You can determine the spatial extent of each zone by loading the model in GMS and then selecting the well point coverages listed in the Map Module. You can also see a map of the well region in the Excel files as explained later in this document.

Each Excel file consists of 6 columns: ID (name), X and Y coordinates, pumping rate, date, and time. Each well has 4 rows that are associated with three important dates and associated pumping rates: 1) the date of construction, 2-3) the date range over which we have data for calibration, and 4) the date at the end of the simulation. Typically the last row is the only one that changes, as it is used to update the model to use a new future pumping rate.

These dates and rates represent a time series indicating how the pumping rate changes over time. For example, The well named 466071 had an estimated pumping rate of -1195 cubic meters per day (m3/day) until February of 2021. The pumping rate predictive in this examples for this well in February 2060, ~40 years in the future, will be 1481.1 m3/day. This a linear increase in pumping over time, with the future rate being 1.24 times higher than the initial estimate. This rate is assumed to be representative for the region and is applied to all wells in the region.

The pumping rate predictions for well ID 466071 are associated via a set of formulas with four cells in “control” sheet, named  Q2, Q3, Q4, Q5, Date2, Date3, Date 4 and Date5. By modifying the value in cell Q5 and Date5, the predictive pumping rate and the date can be easily updated and the changes will be automatically reflected in the pumping rates for all wells in the “Wells_*_L*” spreadsheet. This makes it convenient to adjust the predictions as needed. Typically, you would only change the Q5 value.

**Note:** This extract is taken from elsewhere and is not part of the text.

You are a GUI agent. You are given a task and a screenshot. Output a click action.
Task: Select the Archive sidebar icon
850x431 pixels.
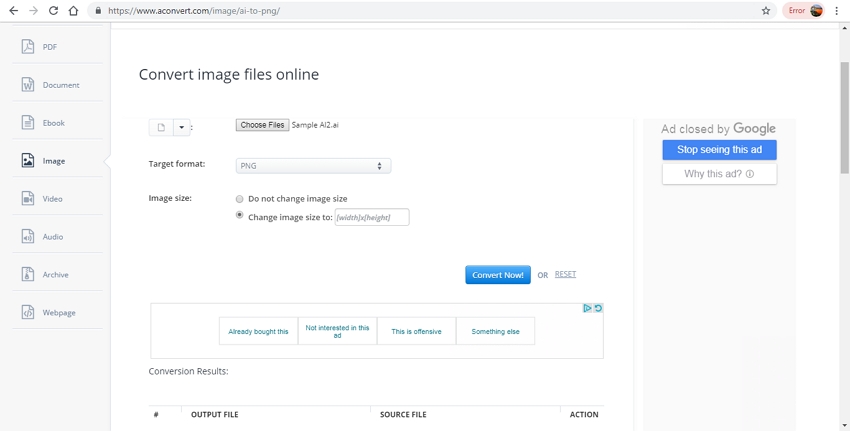pyautogui.click(x=28, y=275)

Additionally, it is possible to observe in the “control” spreadsheet, the number and the location of the well associated with each file.

To prepare a tabular pumping rate data file for import into GMS, you need to follow these steps:

  1. Change the future pumping rates and dates as desired in the control spreadsheet.
  2. Save the file with a *.csv extension to ensure it is in a format that can be easily imported into GMS and to export only the “Wells_*_L*” spreadsheet.
  3. In GMS, select the coverage that corresponds to the name of the *.csv file and use the "File|Open" command to open the text import wizard.
  4. In the text import wizard, turn on the heading row box

  1. In the text import wizard, turn on the heading row box and click Next.
  2. Select “pumping data” in the GMS type, be sure in the type tab is selected the option  “Name” as shown in the figure below and click finish.

  1. Finally, select option NO to the message shown in the figure below. This process will allow you to import the updated pumping rates into GMS and use them in your modeling work.

At this point, the pumping data have been updated for the selected region in the GMS conceptual model. To convert the conceptual model data to MODFLOW grid data:

  1. Go to the Feature Objects menu and select the Map -> MODFLOW command. Click OK at the prompt.
  2. Save the project to a new file name and run MODFLOW

This can be repeated for other zones you wish to change. You can change multiple zones before step 8 and then convert the zones and run MODFLOW once.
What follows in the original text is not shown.